Tradecraft: Female Blaxploitation Agents Reactivated on Big and Small Screens

Blaxploitation heroines Cleopatra Jones and Christie Love are both making comebacks... with an espionage twist. Deadline reports that ABC is resurrecting the 1974 TV movie and subsequent series Get Christie Love!, but dropping the exclamation mark and adding spying. Christie Love, as played by Teresa Graves, was a police detective. But in the new version starring Kylie Bunbury (Pitch, Under the Dome), is, according to the trade, "an African American, female CIA agent who leads a highly trained elite ops unit. Beautiful and charismatic, Christie transforms into whoever she needs to be in order to get the job done especially when it’s down to the wire and the stakes are life and death." The new "action-packed, music-driven" hour-long drama hails from Power creator/showrunner Courtney Kemp and producers Vin Diesel, Debra Martin Chase and Shana C. Waterman.
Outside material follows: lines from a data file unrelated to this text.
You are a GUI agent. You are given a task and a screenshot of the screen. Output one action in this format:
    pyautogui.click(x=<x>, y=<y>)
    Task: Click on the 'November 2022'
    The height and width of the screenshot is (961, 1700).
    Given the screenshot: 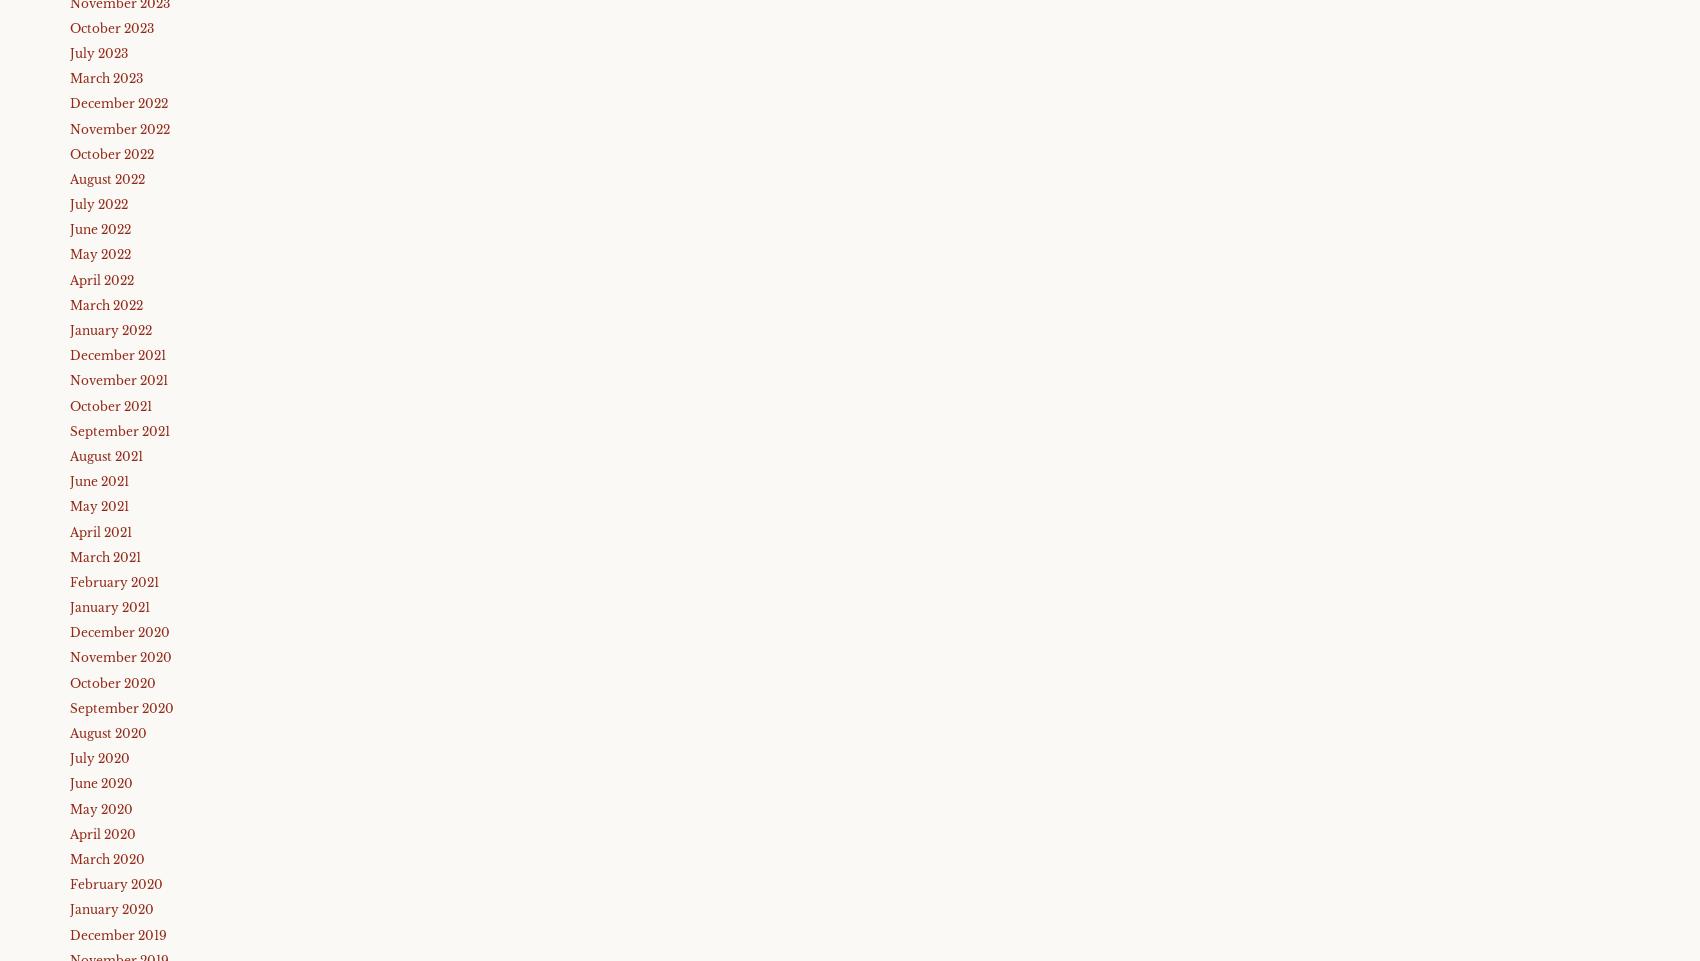 What is the action you would take?
    pyautogui.click(x=119, y=127)
    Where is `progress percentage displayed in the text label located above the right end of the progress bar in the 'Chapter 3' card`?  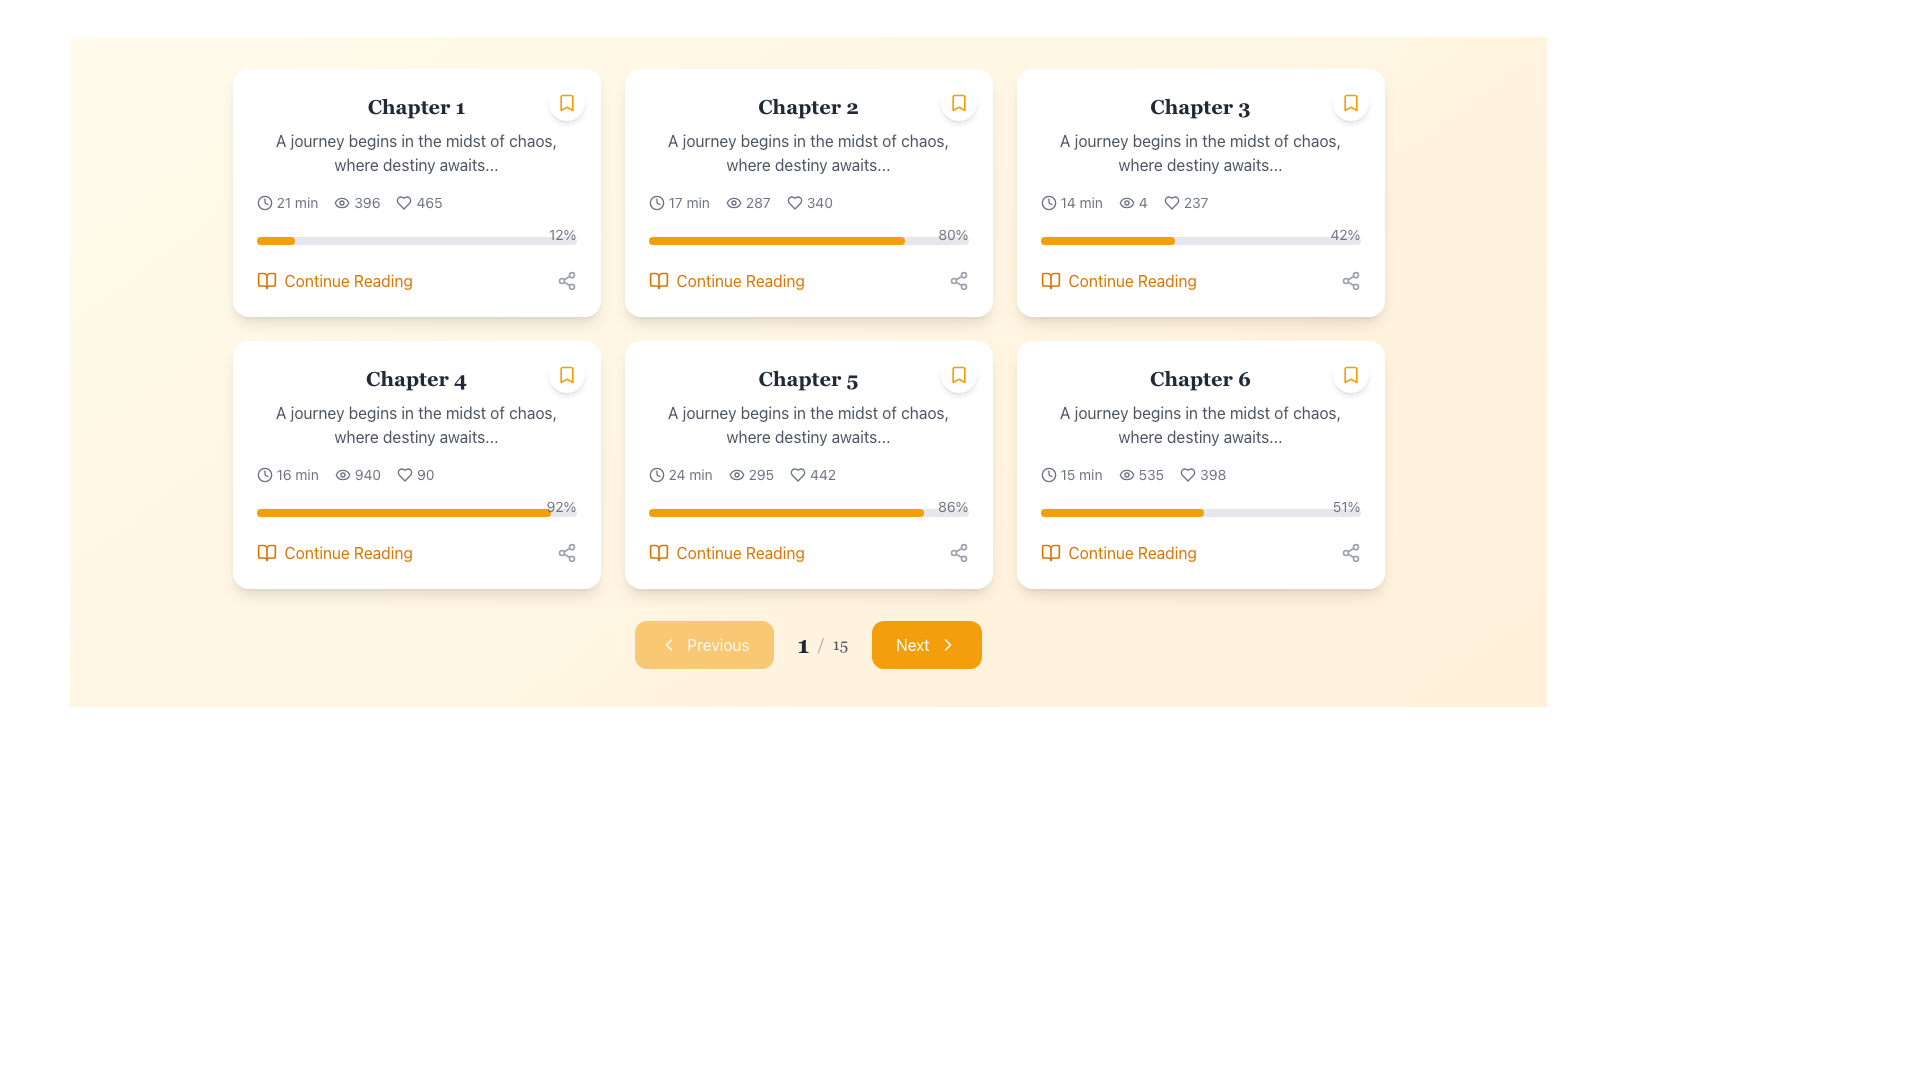
progress percentage displayed in the text label located above the right end of the progress bar in the 'Chapter 3' card is located at coordinates (1345, 234).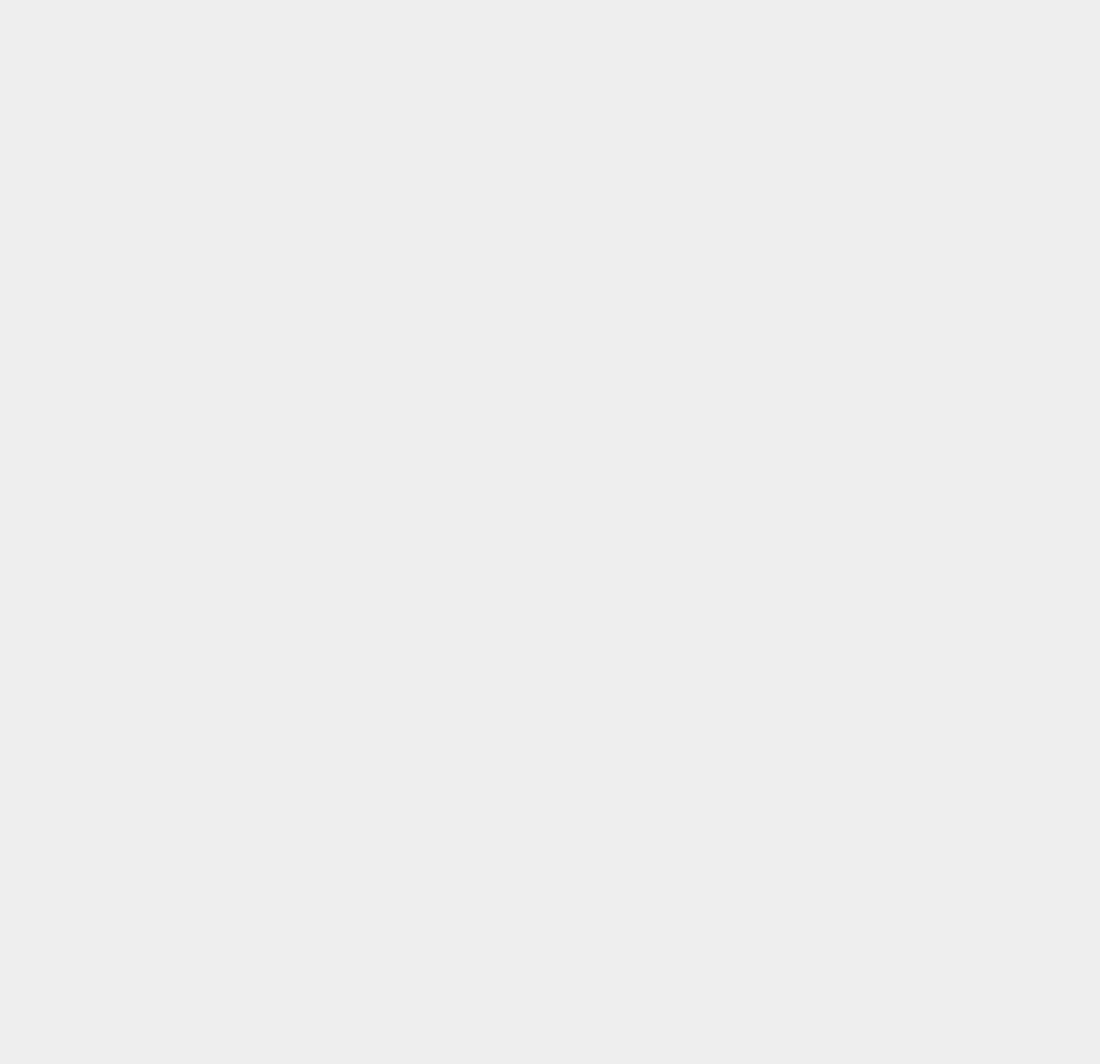 This screenshot has width=1100, height=1064. I want to click on '1', so click(204, 545). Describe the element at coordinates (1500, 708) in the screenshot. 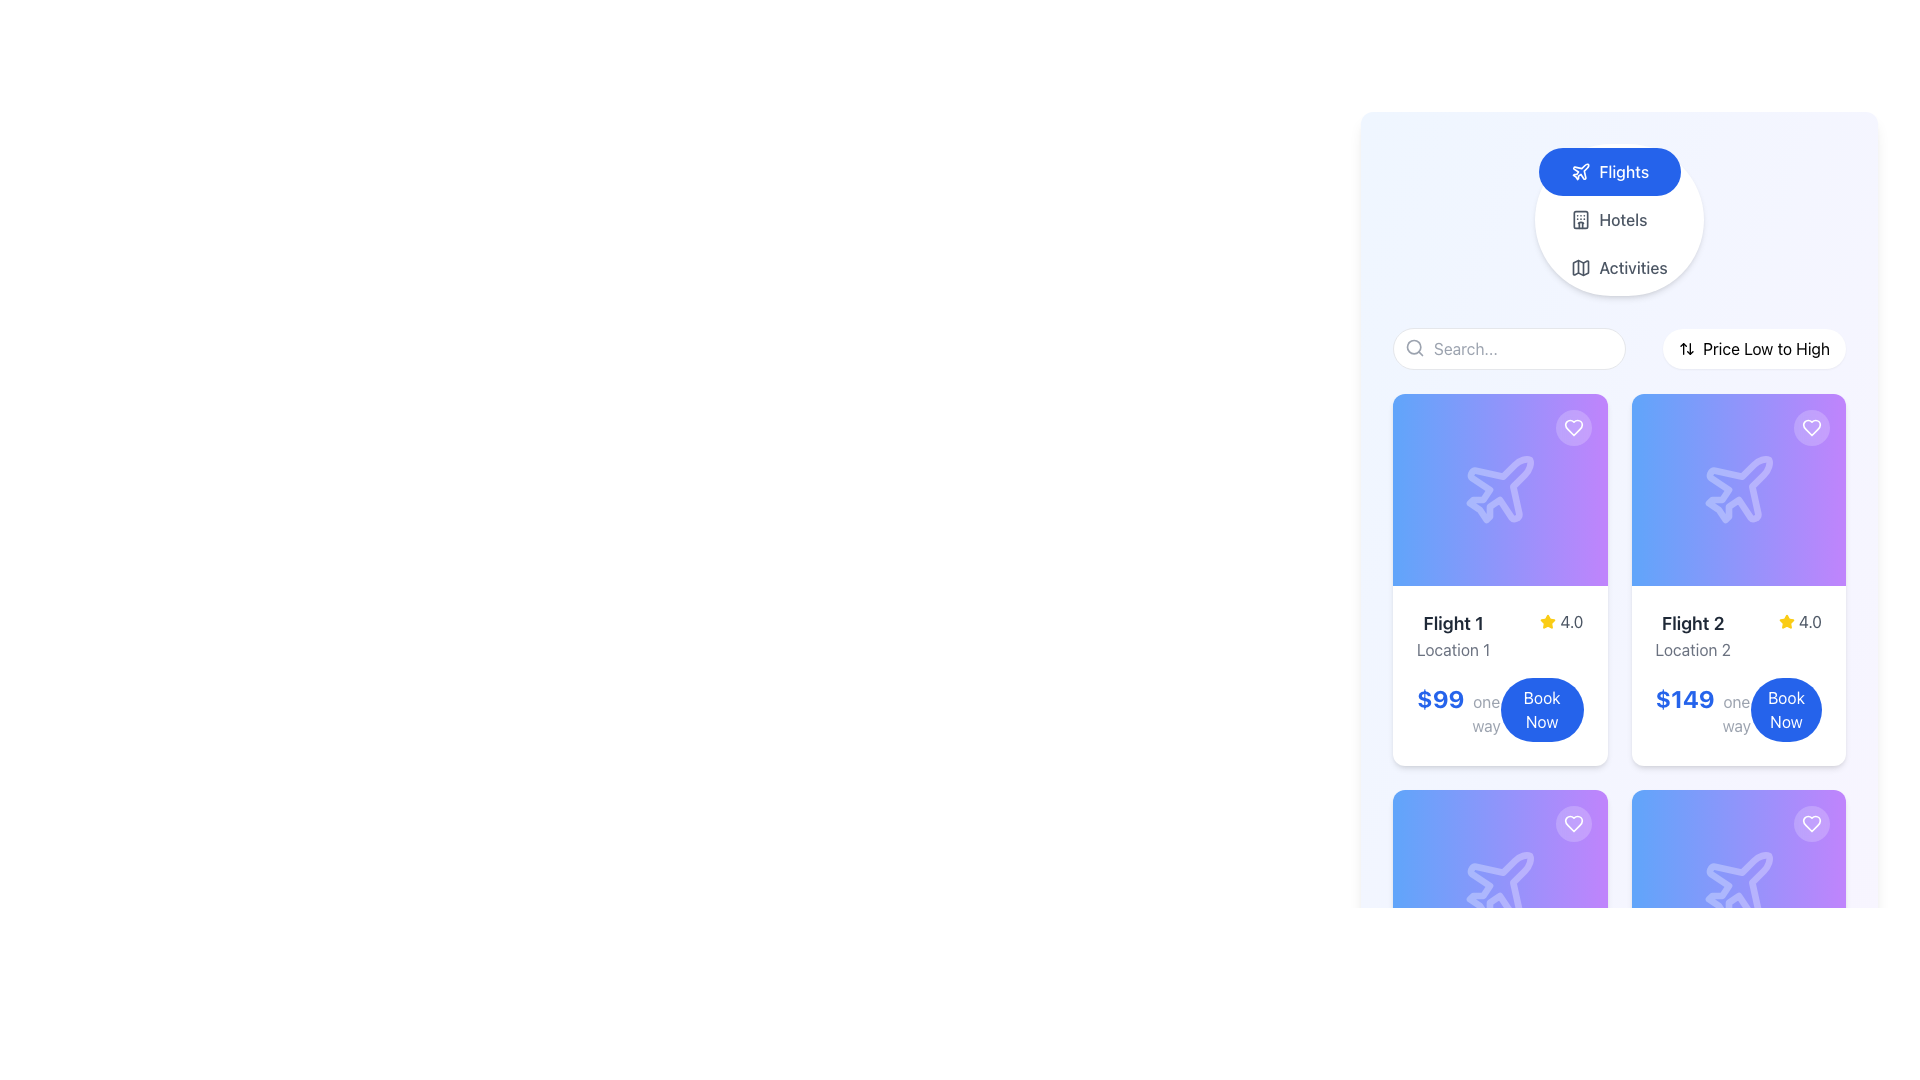

I see `the price label and 'Book Now' button of the Interactive composite element for 'Flight 1' located in the upper left side of the grid` at that location.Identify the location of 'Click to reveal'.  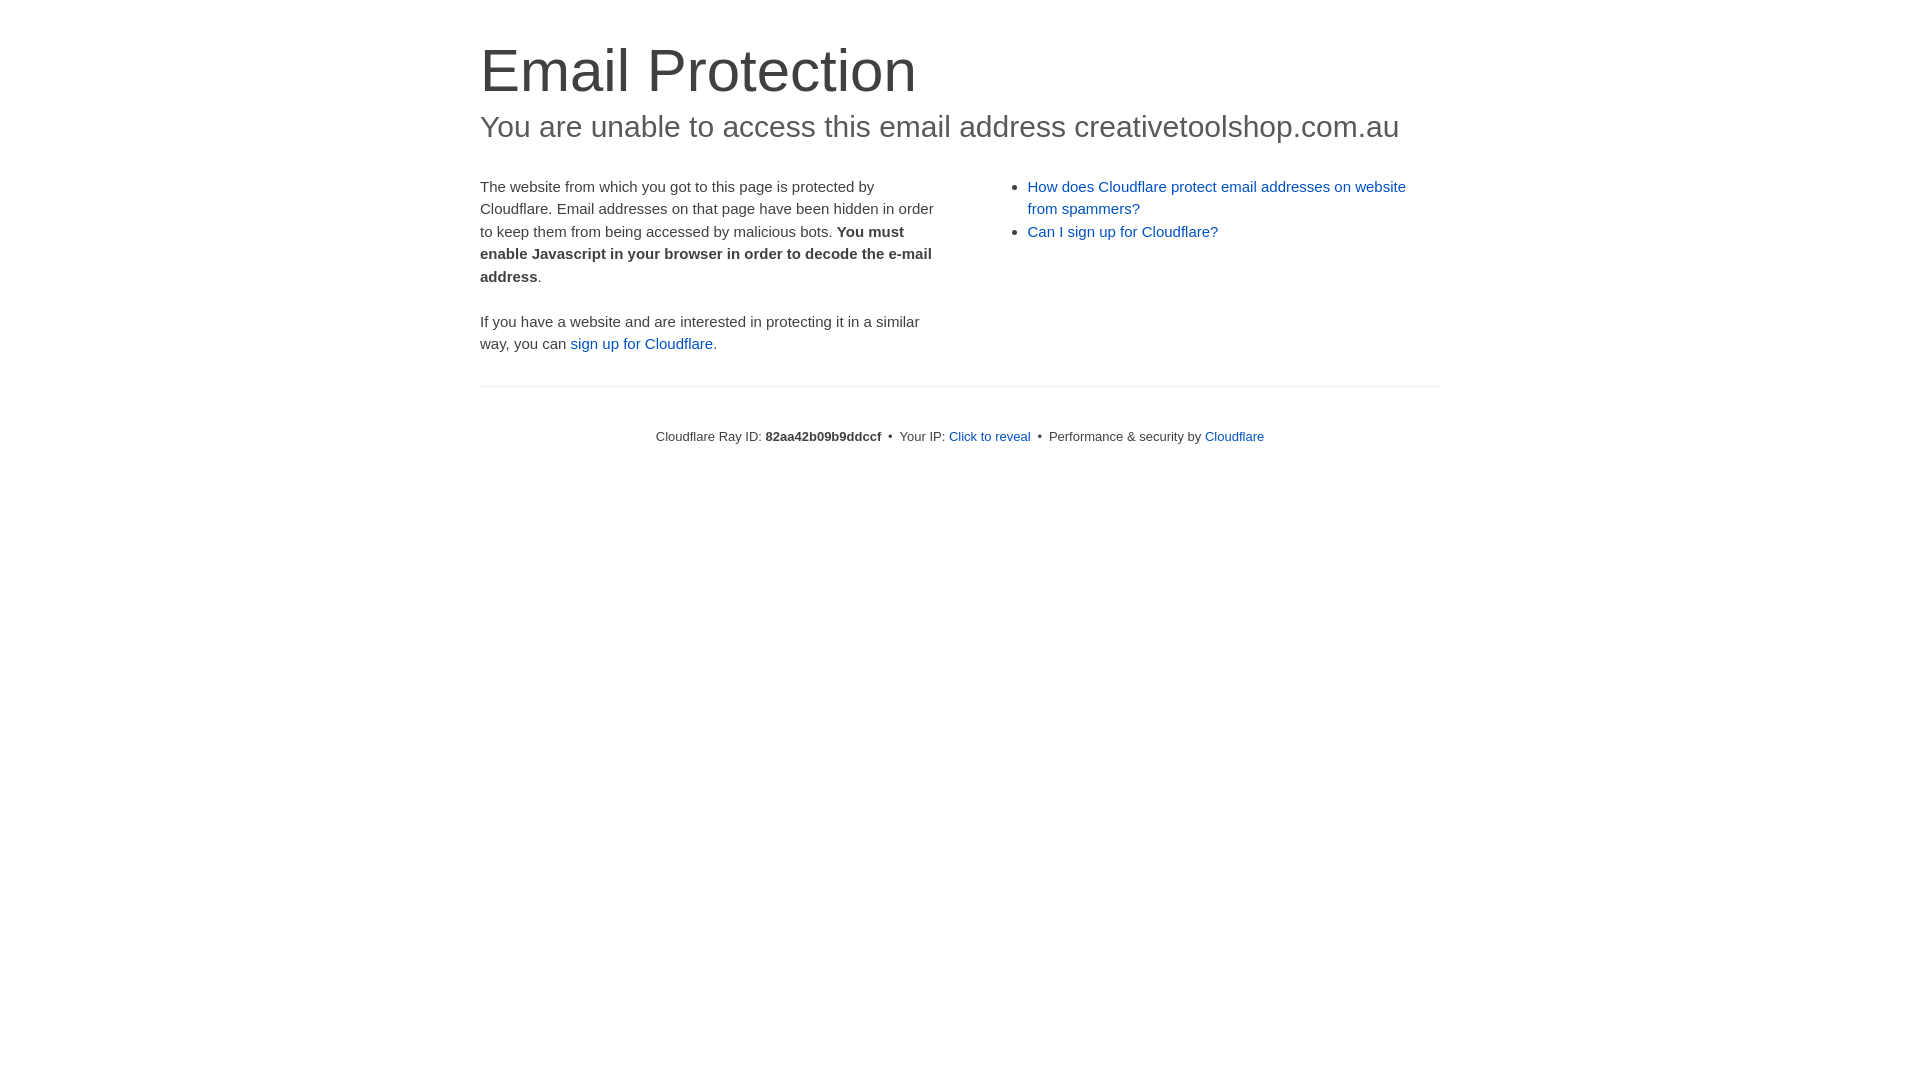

This news comes on the heels of an earlier Deadline story reporting that sexy, karate-chopping government agent Cleopatra Jones (one of Christie Love's inspirations) is also making a comeback--on the big screen. Jones travels the world smashing drug rings under the cover of being an international model with a gloriously flamboyant wardrobe that would make Fatima Blush jealous. According to the trade, "the studio has set Misha Green (Underground, Lovecraft) to write the script and produce a film that will present the heroine very much as the female answer to James Bond." Deadline points out that "those comparisons were made when the original hit film was released, partly because Jones was so adept at martial arts and drove a Corvette Stingray fully equipped with automatic weapons." Tamara Dobson (Amazons) starred in the 1973 original (opposite Never Say Never Again's Bernie Casey) and its less successful 1975 sequel Cleopatra Jones and the Casino of Gold. The Cleopatra Jones movies stood out from many of their grimmer blaxploitation brethren thanks to their sharp comedy. No one has yet been cast to fill Dobson's shoes.